Problem:
The records that follow are to be printed exactly, with no images.

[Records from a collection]
-.-.-

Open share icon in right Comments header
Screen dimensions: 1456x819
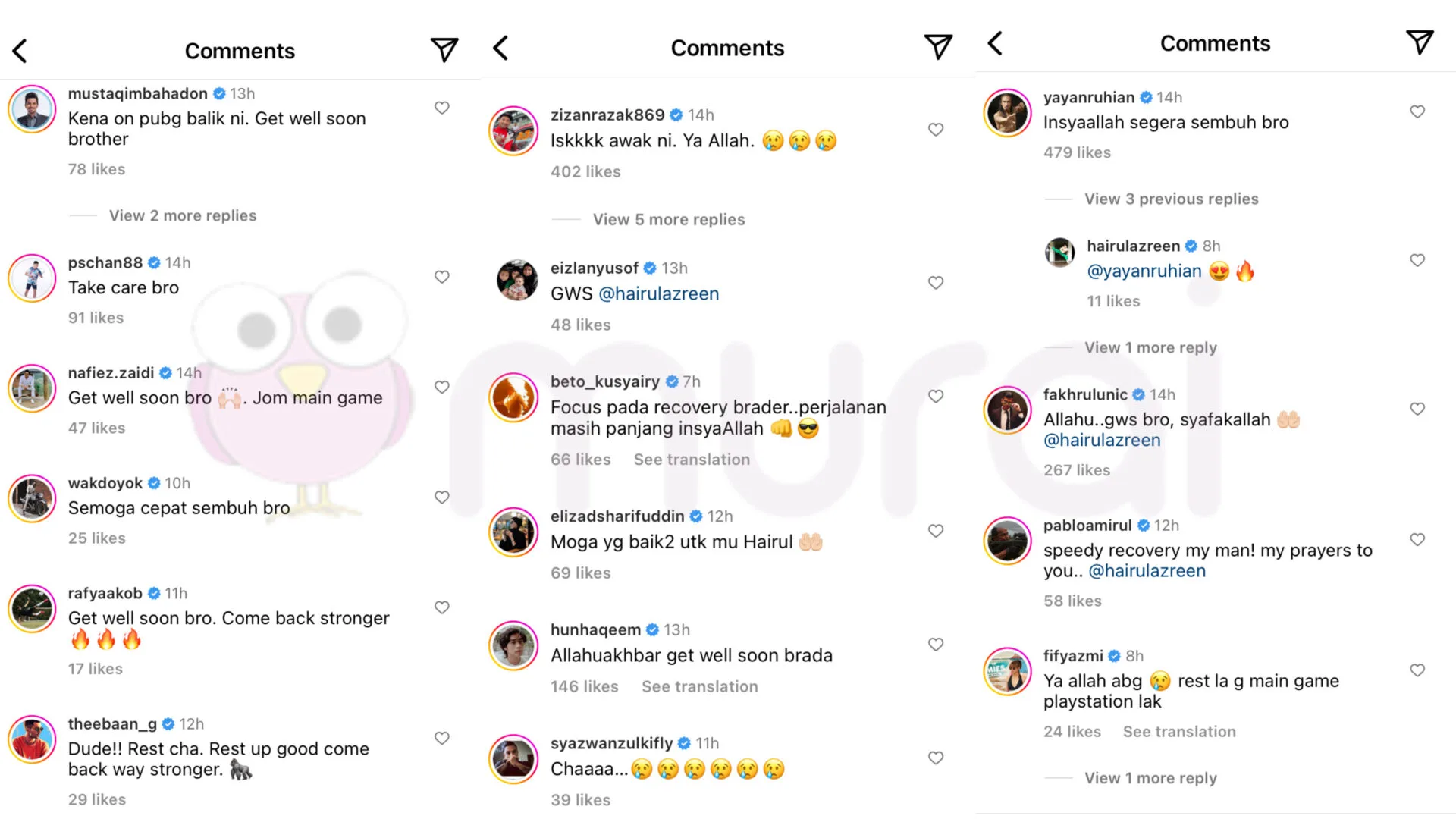(x=1420, y=42)
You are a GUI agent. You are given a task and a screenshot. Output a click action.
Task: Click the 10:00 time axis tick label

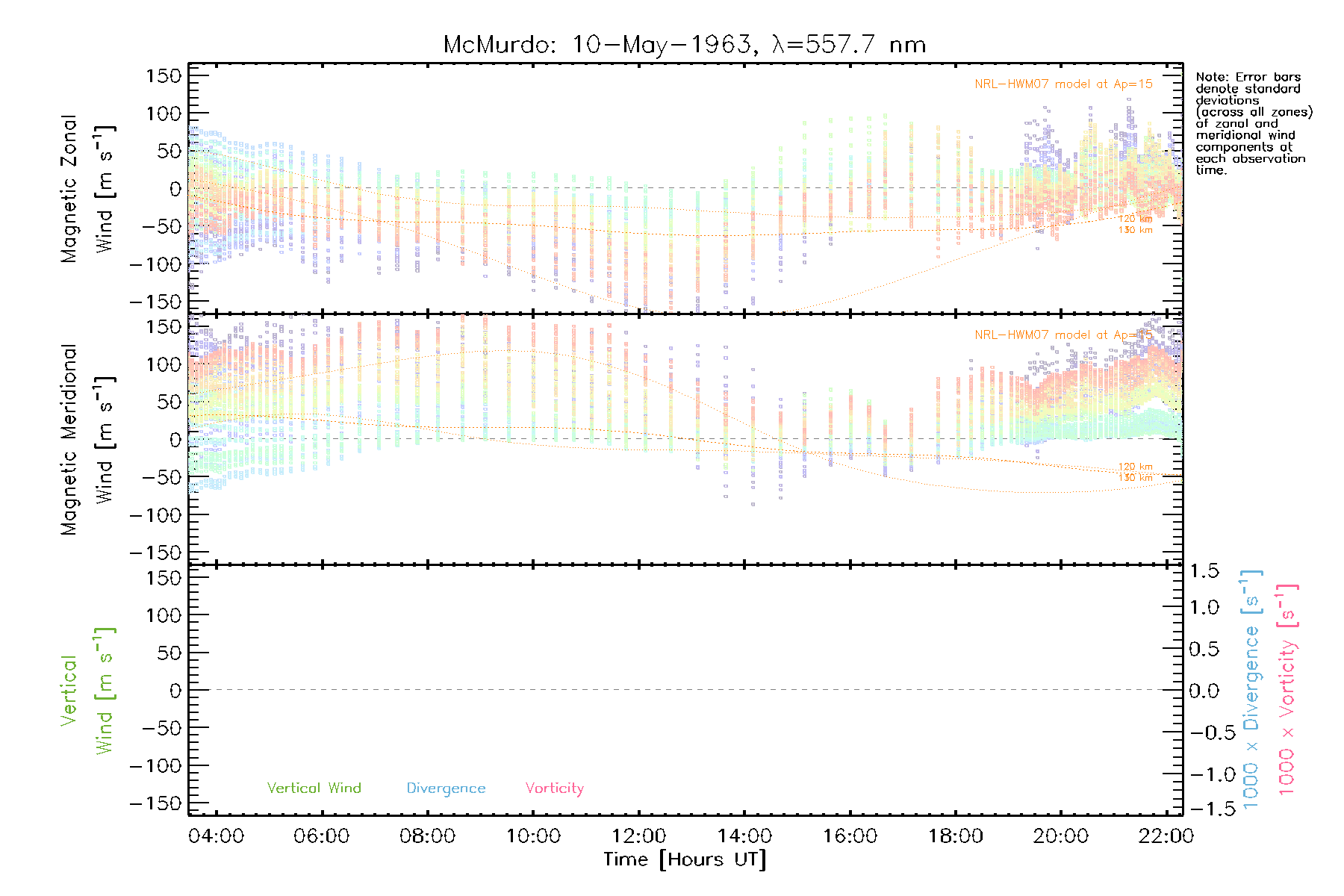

-.-.-

Answer to this problem:
Open share icon in right Comments header
Screen dimensions: 1456x819
(x=1420, y=42)
You are a GUI agent. You are given a task and a screenshot. Output a click action.
Task: Click the 10:00 time axis tick label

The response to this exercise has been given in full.